Five Things You Need to Know to Start Your Day

(Bloomberg) --

China vows retaliation to Trump’s new tariffs, markets fall, and OPEC’s other problem. Here are some of the things people in markets are talking about today.

Escalation

China is vowing to retaliate " forcefully" against President Donald Trump’s threatened tariffs on another $200 billion of its goods. Trump ordered the identification of $200 billion in Chinese imports for an additional 10 percent tariff, with another $200 billion after that if Beijing retaliates. Should cooler heads not prevail, it seems inevitable that the escalation will hit American consumers as items such as electronics, clothes and textiles could not be spared. Investors are mapping out tactics for how to play the trade dispute, with the first reaction of many being to reduce risk exposure

Drop

That reduction in risk exposure can be most easily seen in global equity markets. Overnight, the MSCI Asia Pacific Index fell 1.6 percent, while China’s Shanghai Composite Index closed 3.8 percent lower to end the session below the key 3,000 level for the first time since September 2016. In Europe, the Stoxx 600 Index was 0.7 percent lower at 5:30 a.m. Eastern Time in a broad-based selloff led by materials stocks. S&P 500 futures pointed to losses of more than 1 percent at the open, the 10-year Treasury yield was at 2.869 percent and gold was slightly higher. 

NOPEC

Crude is falling again today, with a barrel of West Texas Intermediate for July delivery trading at $64.98 by 5:30 a.m.  as traders continued to assess OPEC’s discussions on a compromise output increase, as well as rising global trade concerns.

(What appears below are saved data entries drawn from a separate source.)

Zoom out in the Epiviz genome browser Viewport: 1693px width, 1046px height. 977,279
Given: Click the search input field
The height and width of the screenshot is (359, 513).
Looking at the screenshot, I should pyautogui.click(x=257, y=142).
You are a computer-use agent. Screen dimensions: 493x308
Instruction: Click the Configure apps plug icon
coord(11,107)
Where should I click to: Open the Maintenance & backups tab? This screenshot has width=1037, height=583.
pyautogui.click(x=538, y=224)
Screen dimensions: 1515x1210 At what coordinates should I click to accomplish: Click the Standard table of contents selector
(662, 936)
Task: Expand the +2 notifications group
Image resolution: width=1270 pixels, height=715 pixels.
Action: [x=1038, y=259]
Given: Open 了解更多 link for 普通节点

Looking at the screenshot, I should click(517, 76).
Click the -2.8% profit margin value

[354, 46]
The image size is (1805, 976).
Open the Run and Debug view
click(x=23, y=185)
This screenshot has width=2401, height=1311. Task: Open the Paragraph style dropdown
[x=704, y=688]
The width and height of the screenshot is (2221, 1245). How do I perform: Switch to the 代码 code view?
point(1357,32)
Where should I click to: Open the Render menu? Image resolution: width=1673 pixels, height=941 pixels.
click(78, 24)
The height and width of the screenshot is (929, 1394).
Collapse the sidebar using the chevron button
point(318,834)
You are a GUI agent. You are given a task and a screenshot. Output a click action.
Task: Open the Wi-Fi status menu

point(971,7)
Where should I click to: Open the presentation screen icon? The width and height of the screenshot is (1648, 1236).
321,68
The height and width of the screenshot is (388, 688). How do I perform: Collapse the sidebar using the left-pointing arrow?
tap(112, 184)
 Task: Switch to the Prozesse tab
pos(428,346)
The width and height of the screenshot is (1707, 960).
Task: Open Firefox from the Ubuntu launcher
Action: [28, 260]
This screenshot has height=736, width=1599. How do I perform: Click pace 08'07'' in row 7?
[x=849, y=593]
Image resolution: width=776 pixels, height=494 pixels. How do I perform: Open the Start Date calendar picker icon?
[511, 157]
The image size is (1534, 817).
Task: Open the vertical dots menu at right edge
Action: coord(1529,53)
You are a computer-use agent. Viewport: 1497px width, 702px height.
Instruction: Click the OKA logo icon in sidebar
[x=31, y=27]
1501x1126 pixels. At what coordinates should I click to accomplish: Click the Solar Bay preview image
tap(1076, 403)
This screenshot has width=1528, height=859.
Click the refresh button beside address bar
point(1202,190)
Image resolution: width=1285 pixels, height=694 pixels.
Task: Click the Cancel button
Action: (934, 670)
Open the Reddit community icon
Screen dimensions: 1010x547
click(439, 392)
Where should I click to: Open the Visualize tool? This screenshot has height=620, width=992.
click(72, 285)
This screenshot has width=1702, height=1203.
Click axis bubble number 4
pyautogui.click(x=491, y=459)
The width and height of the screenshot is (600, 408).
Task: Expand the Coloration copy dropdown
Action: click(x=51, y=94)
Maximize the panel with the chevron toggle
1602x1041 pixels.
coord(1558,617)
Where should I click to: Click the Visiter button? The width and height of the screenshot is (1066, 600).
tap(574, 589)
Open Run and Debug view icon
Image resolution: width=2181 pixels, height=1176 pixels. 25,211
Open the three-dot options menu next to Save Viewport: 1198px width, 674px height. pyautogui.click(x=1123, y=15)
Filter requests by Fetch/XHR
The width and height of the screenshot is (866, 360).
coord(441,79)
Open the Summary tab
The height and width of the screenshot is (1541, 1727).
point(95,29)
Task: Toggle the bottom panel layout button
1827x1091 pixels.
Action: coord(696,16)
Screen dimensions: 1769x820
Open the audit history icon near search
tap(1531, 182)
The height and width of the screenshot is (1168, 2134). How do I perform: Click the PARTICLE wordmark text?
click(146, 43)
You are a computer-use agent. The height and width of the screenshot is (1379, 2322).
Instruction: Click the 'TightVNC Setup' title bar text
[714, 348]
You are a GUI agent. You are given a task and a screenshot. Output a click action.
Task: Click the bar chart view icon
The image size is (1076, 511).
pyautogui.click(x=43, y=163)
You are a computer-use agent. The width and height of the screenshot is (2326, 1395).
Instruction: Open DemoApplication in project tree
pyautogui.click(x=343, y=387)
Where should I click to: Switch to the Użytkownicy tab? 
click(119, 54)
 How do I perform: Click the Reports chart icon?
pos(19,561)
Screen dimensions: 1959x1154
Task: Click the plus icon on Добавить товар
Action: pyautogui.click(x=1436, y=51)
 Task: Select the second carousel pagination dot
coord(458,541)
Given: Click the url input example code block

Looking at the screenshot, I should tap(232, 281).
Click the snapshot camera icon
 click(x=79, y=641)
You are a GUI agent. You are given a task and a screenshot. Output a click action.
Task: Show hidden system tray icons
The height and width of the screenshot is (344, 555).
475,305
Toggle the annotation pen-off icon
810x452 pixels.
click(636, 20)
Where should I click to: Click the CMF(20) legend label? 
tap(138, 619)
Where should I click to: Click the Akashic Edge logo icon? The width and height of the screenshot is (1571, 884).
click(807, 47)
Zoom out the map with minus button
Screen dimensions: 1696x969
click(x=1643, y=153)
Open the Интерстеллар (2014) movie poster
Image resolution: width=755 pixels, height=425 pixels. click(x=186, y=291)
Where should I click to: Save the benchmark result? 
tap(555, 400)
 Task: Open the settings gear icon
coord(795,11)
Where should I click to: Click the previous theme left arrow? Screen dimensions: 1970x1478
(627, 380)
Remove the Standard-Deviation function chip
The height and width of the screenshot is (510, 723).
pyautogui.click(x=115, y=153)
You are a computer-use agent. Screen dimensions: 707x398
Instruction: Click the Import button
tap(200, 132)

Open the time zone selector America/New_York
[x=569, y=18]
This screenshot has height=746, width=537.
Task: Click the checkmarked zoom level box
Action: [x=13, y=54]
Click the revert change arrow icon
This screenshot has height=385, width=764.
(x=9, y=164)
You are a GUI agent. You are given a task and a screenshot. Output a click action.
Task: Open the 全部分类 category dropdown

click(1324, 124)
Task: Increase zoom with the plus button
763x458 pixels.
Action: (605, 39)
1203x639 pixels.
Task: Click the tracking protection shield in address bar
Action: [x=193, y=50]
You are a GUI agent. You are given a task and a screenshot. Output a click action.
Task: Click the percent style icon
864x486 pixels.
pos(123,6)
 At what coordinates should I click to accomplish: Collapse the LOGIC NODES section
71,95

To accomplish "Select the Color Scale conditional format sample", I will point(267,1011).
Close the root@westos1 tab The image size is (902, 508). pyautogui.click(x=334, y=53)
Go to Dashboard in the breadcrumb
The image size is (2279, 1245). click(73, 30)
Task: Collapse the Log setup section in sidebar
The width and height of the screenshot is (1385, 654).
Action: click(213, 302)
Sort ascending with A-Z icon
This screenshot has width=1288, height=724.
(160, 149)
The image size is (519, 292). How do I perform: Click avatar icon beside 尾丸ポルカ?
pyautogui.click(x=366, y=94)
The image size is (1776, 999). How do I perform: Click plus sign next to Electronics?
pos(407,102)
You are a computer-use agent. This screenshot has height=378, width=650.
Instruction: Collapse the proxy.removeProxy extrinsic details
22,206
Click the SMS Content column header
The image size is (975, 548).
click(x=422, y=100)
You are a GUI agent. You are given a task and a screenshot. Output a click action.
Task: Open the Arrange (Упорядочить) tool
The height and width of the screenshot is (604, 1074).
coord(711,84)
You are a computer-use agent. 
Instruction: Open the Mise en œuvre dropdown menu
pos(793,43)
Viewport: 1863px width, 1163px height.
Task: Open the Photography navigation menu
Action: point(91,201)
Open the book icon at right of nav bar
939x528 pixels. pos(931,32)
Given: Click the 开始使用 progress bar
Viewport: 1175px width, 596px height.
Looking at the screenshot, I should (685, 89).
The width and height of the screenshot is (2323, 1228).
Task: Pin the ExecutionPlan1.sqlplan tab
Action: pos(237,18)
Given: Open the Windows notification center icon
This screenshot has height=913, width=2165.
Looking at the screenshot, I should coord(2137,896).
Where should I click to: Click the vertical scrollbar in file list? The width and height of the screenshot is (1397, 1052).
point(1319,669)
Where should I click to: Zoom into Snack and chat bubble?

While the meeting of oil-producing nations and their allies this weekend will likely be dominated by ironing out the output deal, the cartel is facing a threat from Washington as lawmakers there resurrect the " No Oil Producing and Exporting Cartels Act," or NOPEC, which would make members subject to the Sherman antitrust law, last used to break up John Rockefeller’s oil empire. While the chances the bill passes are small, the impact on the oil industry, should it succeed, would be enormous. 

Brexit vote(s)

Prime Minister Theresa May was defeated in the U.K. parliament’s upper house yesterday evening when the Lords backed an amendment to her Brexit bill which would force a “ meaningful vote” on any final deal agreed with the European Union on the country’s exit from the bloc. The bill now returns to the lower house, where the prime minister will face another vote tomorrow. With just over nine months left until Britain’s exit date, time is running short to agree with the EU the complexities of withdrawal, with that side said to be considering warning that a no-deal hard Brexit is now a real proposition. 

Off again

ZTE Corp. dived 27 percent after American lawmakers went against the president and passed a law to restore severe penalties on the Chinese chipmaker. The move, passed 85-10 in the Senate as part of a wider defense bill, will complicate Trump’s plan to allow ZTE get back into business. Trump is due to meet Republican lawmakers tomorrow to persuade them to agree a compromise for the Chinese company.